Wednesday, October 26, 2016

Trump, Clinton's "Low Energy," and the Cyclical Nature of Sexism

OK, political moment, go about your life if you don't care:
I noticed that recently, Donald Trump has frequently and pointedly attacked Hillary Clinton because of her "low energy." Other candidates have noticed too, as Gary Johnson regularly reminds his base that he is the "fittest" of all of the candidates because of his track record as an athlete (he is an avid mountain climber, etc).

There's been a lot of talk about how Trump's campaign is sexist, and after the video released recently, there's very little debate about his own view of women, which, I'm sorry, if it is the "most respectful" possible view of women, is a sorry state for our country indeed. Even if he did have a high opinion of women, or was respectful to them (I am being very charitable), it’s ridiculous to think you are the “most” respectful to them if there’s a recording of you saying what you said in the world.

Campaigns run lines and phrases in cycles, and they re-emphasize them in time windows, so that lots of people hear them from different media outlets. The one that I actually stopped short on recently is from the Trump campaign, where Trump calls Clinton, "low-energy." I've heard it multiple times this week. I'm sure it's just meant to highlight something Trump sees as an incontestable strength for him in the race, a relatively noncontroversial thing, given her pneumonia cover-up disaster a few weeks ago. Sorry, The Donald, you are actually not the first to argue that a woman should do something historically unprecedented because of "low energy."

What nobody knows, except me, probably, because I'm a nerd and Victorian scholar, is that Trump's argument about Clinton being "low energy" has a well-established sexist historical precedent from the late 1800s. In that time, the dominant theory about physical development was called "the fixed funds of energy" theory. Hillarly Marland writes extensively about the theory in her work, Health and Girlhood in Britain, 1874-1920, which I read recently for my qualification exams.

The theory goes like this: The human body has a “fixed” amount of energy within it for vital processes at any given time. The body uses that energy by doling it out according to where pressure is applied, and everything counts, including physical and mental exertion, as well as biological processes.

A contingent of doctors in this period argued that boys regularly replenished their “fund” of energy because they were “naturally robust,” and inherently resilient.

Girls on the other hand, did not, specifically because one of the processes that “tapped” the fund was menstruation. The argument ran thusly:
If young women spend their energy on things like running around outside with their brothers, or worse yet, in school exerting their minds, they would use up all the vital energy needed for health, meaning their cycles would be irregular and they would become infertile.
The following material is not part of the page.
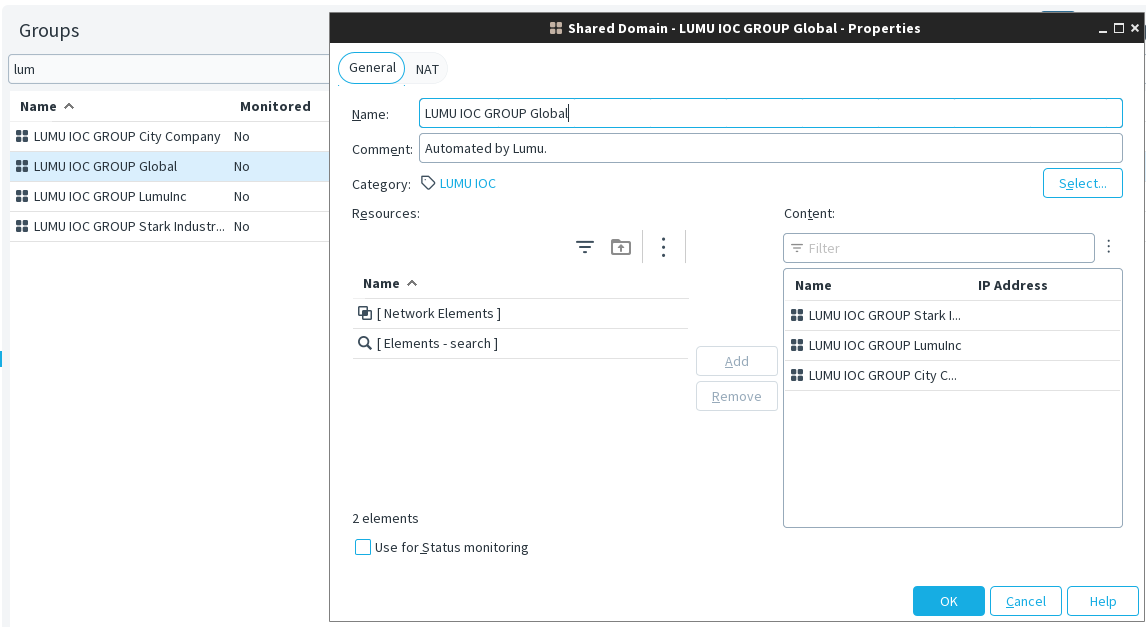
Task: Enable Use for Status monitoring checkbox
Action: [363, 548]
What resulted was a period of time in which at the onset of puberty, girls who had previously been allowed to play outside like their brothers, and attend grammar school without noticeable difference from their male peers, were locked away in rooms and told to stay as still as possible, in preparation for their lives as mothers and women.

Of course, it’s relatively easy for us to say now how preposterous this theory was, but at the time, it was a legitimate threat to the right of girls to attend school, particularly if their family doctor was politically sympathetic to keeping girls away from classrooms. It’s one of the things I’m most interested in in my research: how the voices of the powerful and respectful, like doctors, used their influence and public ethos for political gain.

The unfortunate stigma would not change until later in the 19th century when it became obvious that girls who got plenty of fresh air and ran outside on the English heaths were actually healthier than their imprisoned counterparts. Furthermore, the change was supported by capitalist desires to sell sporting gear to new markets, like girls.

It's fascinating to me that these are the terms Trump chose to describe Clinton, because they are remarkably similar to those old sexist arguments. I can't say that I am particularly surprised, because sexist and racist arguments historically have a very marked habit of recycling themselves with slight edits. For example, when you look at racist arguments in the 1800s, some are pointedly plagiarized from arguments from 100 years earlier. 


Now I’m not saying that Trump is saying Clinton is low energy because she’s a woman at all, and I don’t think that even he thinks that there’s a correlation there (I also don't pretend to know what he thinks). I just wanted to point out this interesting thing I know, and to let the voter beware of arguments that center around trying to define individuals by physicality. We’ve had presidents who were young and robust who served very short terms, like Kennedy (I know this was a tragedy and unusual), and those with serious illness who served long terms, like FDR. With the human body and the variables of modern medicine, really, anything could happen. While physical capacity certainly plays a role in basic qualification to campaign to become the POTUS, it is low on the list in terms of things worth considering when you step in that booth.

Full disclosure, I am a registered independent, and identify as such.